Court of Appeal.
Judgement handed down on 23/02/2016
A recent Court of Appeal judgment serves as a reminder that if, part way through proceedings, insurers refuse coverage (where they had previously agreed cover and had run the defence of a claim) they open themselves up to a non-party costs order for the claimant’s costs of proceedings.
Proceedings for damages for negligence and nuisance, and under the rule in Rylands v Fletcher, were brought against a garage company in November 2008 and were defended by its public liability insurers until September 2010. At that point, the insurer’s solicitors notified the claimant’s solicitors that the insurers had “now confirmed that the policy of insurance does not respond to the claims”. Proceedings were well under way by this point; statements of case had been exchanged and the insurers had made an unsuccessful application for strike out and summary judgment. The insured garage company did not have the funds to continue to defend the claim and judgment in default of defence was entered against them in October 2010. Due to the garage company’s insolvency they were unable to meet either any liability under the judgment or the costs order made against it. The claimants applied for an order that the garage company’s insurers pay their costs. The County Court ordered the insurers to pay the claimants’ costs of the proceedings under section 51(3) of the Senior Courts Act 1981. The Court of Appeal upheld the decision. The relevant test for justifying the exceptional course of making a costs order against insurers is laid out in In TGA Chapman Ltd v Christopher “ as:
- the insurers determined that the claim would be fought;
- the insurers funded the defence of the claim;
- the insurers had the conduct of the litigation;
- the insurers fought the claim exclusively to defend their own interests;
- the defence failed in its entirety.
The Court of Appeal identified the key point for consideration was (4) whether the insurers were acting exclusively or predominantly in their own interests in defending the claims. The Court of Appeal found that there was ample material on which the judge could conclude that they were because they knew from the start of the proceedings that the garage company would be unable to meet any award of damages if it was not covered by the policy. The Court of Appeal stated that “the only reasonable inference from the precarious financial position of Sterte and from its failure to defend the claims once the insurers withdrew their support is that, but for the insurers’ support, Sterte would not have defended the claims and the claimants would have avoided the bulk of the costs they were forced to incur. There can be no serious doubt that the conduct of the defence by the insurers was causative of those costs.”
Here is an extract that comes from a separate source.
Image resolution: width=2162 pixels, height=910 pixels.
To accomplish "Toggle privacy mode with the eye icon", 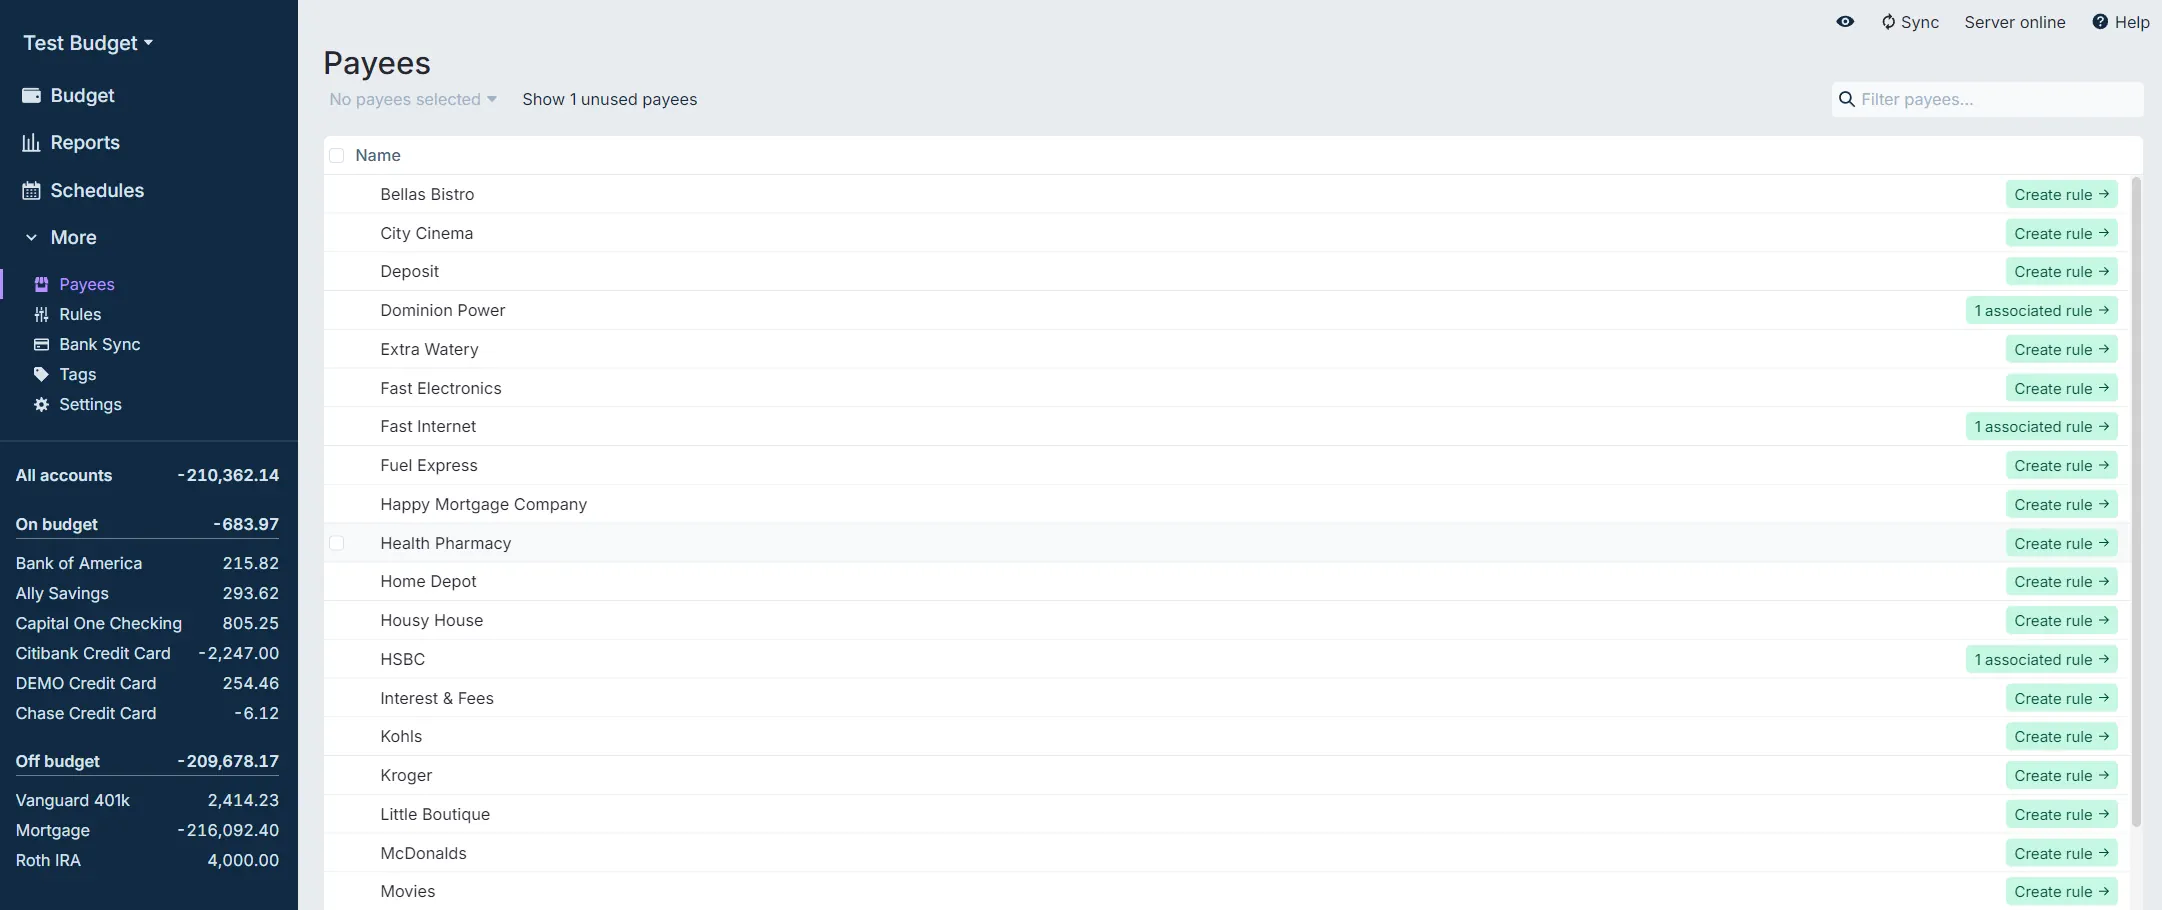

Given its decision on section 51(3) of the Senior Courts Act 1981, the Court of Appeal did not need to consider the Third Parties (Rights Against Insurers) Act 1930 point (whether the insured garage company was entitled to an indemnity against the claimants’ costs under the terms of the policy and the statutory assignment of such right to the claimants under the 1930 Act). However, the Court did comment on this point and specifically referred to MacGillivray on Insurance Law (13th ed. 2015) as being relevant. The court commented that the insured garage company was entitled to be indemnified by the insurers against the costs order in favour of the claimants and, by reason of the 1930 Act, that right vested in the claimant.